* [Brief]: Using the data beneath this instruction, retype only the lines from the one that contains "Play the Radio Mirchi station" down to the one that contains "This screenshot has width=646, height=366.", both included, exactly as they appear.

Data for review below:

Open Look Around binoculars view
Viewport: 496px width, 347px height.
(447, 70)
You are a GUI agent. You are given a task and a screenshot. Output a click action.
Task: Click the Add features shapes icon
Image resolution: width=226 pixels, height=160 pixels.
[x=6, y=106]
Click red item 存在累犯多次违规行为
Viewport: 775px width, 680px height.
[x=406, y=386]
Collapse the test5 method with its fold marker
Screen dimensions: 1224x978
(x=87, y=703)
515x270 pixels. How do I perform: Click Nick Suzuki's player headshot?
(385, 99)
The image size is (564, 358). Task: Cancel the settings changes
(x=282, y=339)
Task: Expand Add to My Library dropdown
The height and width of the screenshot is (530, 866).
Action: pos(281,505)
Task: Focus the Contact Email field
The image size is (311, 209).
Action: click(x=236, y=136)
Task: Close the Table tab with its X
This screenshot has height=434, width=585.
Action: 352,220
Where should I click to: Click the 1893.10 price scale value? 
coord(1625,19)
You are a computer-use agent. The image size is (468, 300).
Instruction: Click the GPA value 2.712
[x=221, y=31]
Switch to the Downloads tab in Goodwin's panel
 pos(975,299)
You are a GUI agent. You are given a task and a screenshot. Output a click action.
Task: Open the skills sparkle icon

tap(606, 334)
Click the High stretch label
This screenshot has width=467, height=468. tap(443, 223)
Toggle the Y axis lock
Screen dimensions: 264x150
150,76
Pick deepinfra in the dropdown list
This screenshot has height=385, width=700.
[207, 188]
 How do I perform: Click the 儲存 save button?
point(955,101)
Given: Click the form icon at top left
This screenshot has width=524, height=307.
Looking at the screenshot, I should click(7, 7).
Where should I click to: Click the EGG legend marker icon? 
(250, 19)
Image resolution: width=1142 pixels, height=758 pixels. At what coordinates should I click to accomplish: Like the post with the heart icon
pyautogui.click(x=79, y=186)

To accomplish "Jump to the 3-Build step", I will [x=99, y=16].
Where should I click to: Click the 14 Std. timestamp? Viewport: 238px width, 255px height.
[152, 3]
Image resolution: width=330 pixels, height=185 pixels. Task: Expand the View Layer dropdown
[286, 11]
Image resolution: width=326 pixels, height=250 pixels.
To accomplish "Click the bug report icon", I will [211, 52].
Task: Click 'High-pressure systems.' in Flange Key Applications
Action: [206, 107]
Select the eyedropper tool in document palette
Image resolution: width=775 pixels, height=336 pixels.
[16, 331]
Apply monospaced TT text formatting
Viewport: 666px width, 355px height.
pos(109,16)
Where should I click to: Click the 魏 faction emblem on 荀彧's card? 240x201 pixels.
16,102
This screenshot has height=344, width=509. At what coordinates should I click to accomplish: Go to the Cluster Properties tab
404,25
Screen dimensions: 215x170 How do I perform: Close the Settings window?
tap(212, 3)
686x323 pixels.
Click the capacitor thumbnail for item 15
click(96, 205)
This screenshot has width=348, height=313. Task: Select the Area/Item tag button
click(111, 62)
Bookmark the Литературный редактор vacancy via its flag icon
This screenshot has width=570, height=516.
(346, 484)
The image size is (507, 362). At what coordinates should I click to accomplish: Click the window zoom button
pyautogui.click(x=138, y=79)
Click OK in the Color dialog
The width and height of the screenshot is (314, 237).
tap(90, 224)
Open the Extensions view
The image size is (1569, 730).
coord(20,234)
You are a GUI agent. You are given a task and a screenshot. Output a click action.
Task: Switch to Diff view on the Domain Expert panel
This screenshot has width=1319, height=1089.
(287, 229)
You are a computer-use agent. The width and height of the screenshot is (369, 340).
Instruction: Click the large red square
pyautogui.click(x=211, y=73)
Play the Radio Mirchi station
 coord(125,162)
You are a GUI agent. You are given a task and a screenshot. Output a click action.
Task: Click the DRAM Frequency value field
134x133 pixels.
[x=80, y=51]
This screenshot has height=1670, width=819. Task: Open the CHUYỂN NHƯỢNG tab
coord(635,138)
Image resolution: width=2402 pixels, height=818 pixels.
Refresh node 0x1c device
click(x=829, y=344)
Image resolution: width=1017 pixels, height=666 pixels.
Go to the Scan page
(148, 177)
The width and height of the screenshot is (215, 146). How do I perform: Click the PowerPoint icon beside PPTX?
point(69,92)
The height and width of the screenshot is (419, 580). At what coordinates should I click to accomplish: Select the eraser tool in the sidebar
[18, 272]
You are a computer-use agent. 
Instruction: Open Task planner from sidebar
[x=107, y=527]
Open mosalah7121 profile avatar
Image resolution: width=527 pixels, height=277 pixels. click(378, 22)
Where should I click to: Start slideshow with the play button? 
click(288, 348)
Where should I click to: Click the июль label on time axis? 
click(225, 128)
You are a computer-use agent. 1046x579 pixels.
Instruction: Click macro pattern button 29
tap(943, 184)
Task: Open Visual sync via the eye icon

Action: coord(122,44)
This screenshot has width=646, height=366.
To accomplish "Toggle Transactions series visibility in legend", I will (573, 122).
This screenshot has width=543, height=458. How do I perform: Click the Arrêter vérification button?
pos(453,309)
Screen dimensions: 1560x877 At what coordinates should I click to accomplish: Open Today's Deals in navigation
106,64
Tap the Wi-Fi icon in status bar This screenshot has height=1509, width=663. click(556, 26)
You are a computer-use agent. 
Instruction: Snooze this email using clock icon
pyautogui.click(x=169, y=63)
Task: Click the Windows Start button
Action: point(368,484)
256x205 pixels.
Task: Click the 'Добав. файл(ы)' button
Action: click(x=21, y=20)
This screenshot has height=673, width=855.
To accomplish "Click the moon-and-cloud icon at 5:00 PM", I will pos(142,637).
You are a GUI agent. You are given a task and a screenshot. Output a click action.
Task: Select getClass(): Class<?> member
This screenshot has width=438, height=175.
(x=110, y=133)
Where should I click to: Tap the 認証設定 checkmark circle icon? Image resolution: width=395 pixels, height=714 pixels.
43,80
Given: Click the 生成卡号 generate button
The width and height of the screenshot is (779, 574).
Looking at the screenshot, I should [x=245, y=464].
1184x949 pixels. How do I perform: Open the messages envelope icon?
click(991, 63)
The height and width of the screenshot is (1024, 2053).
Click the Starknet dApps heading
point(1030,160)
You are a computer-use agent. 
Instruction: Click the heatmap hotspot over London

End of Data for review.

* [Written response]:
Play the Radio Mirchi station
 coord(125,162)
You are a GUI agent. You are given a task and a screenshot. Output a click action.
Task: Click the DRAM Frequency value field
134x133 pixels.
[x=80, y=51]
This screenshot has height=1670, width=819. Task: Open the CHUYỂN NHƯỢNG tab
coord(635,138)
Image resolution: width=2402 pixels, height=818 pixels.
Refresh node 0x1c device
click(x=829, y=344)
Image resolution: width=1017 pixels, height=666 pixels.
Go to the Scan page
(148, 177)
The width and height of the screenshot is (215, 146). How do I perform: Click the PowerPoint icon beside PPTX?
point(69,92)
The height and width of the screenshot is (419, 580). At what coordinates should I click to accomplish: Select the eraser tool in the sidebar
[18, 272]
You are a computer-use agent. 
Instruction: Open Task planner from sidebar
[x=107, y=527]
Open mosalah7121 profile avatar
Image resolution: width=527 pixels, height=277 pixels. click(378, 22)
Where should I click to: Start slideshow with the play button? 
click(288, 348)
Where should I click to: Click the июль label on time axis? 
click(225, 128)
You are a computer-use agent. 1046x579 pixels.
Instruction: Click macro pattern button 29
tap(943, 184)
Task: Open Visual sync via the eye icon

Action: coord(122,44)
This screenshot has width=646, height=366.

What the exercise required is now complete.